Os cubanos durante muito
tempo proibiram as comemorações de Natal. Uma bobagem, como quase toda proibição. Mas a crítica que faziam
de que se tratava de uma festa
européia, algo que se passa na
neve, ainda continua válida. O
Natal foi comemorado este
ano, em homenagem à visita
do papa. Espero que a crítica
sobreviva.
O conto de Mário de Andrade, "O Peru de Natal", é um
marco na literatura brasileira.
O baixo astral familiar vai se
diluindo diante do perfume do
peru e depois das primeiras
garfadas a verdadeira festa começa. É como se um tempero
subversivo se infiltrasse nas
dobras daquela tristeza, a sensualidade derretendo a neve e
suas renas.
Quando menino, escrevi um
artigo contra o Dia das Mães.
Segurei uma barra em casa.
Mães já padecem de muitos
males, imagine um artigo.
Esse Natal de sinos bimbalhando, de Papai Noel e aborrecimentos ocultos, colhidos
em lojas superlotadas, cruzando um trânsito caótico e quase
sempre um número maior ou
menor -esse Natal não será
eterno. Você pode trocá-lo, levando a nota.

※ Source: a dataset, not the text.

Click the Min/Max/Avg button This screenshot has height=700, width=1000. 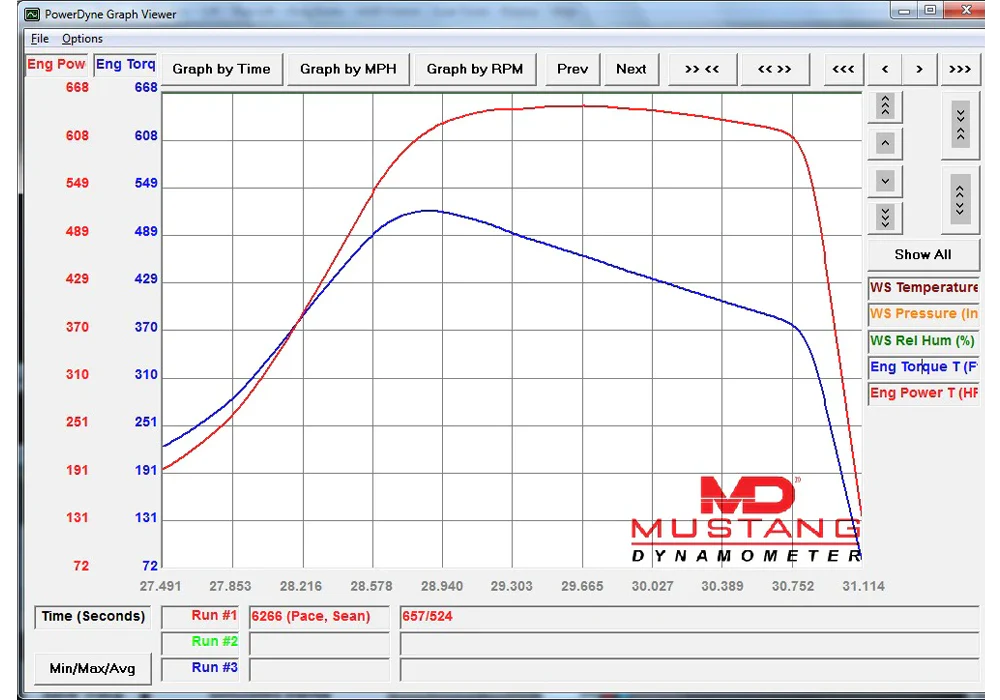tap(92, 668)
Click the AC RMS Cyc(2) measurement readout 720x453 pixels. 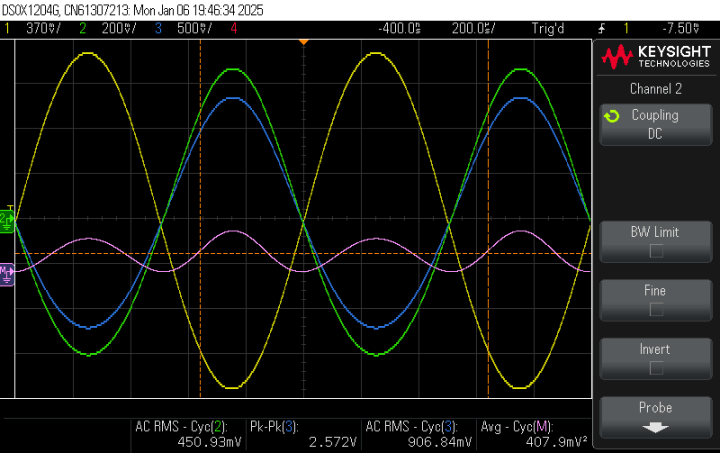click(188, 434)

Famílias sempre serão desse
jeito -papai, mamãe, chinelos
e bocejos. É o que dizem os
conformistas. Mas a própria
estrutura da família está mudando. Aumenta o número de
casas com um só líder, de um
modo geral a mulher.
Mudanças na família mudarão o Natal, embora a mídia,
tão crítica diante de outros fenômenos de massa, entre de
cabeça na conspiração que nos
diz que seremos felizes esta
noite, comprando esses presentes, comendo esse peru com
abacaxi e brindando o vizinho
com uma taça de vinho branco.
Aqui na região dos Lagos, vejo famílias ocupando hotéis na
véspera de Natal. Isto era raro
no passado. Centenas de milhares de pessoas vão acabar
rompendo com esse encanto e
reinventando sua noite.
Sei que leva tempo. Como
força minoritária, tenho de ter
paciência, deixar que cozinhem as castanhas, esperar.
Esperar que a força do espírito
se recupere e que a força do comércio se dedique a novas presas, assim teremos o Natal modesto da fé, e esse compra-compra de dezembro poderia se
atenuar, alongando-se pelo
ano.
Daqui a pouco, entra janeiro,
todos duros. Quem sabe alguém se dá conta de que há caminhos alternativos. O dever
de todas as coisas é ser felicidade. Podemos dizer isto da infinidade de presentinhos de Natal?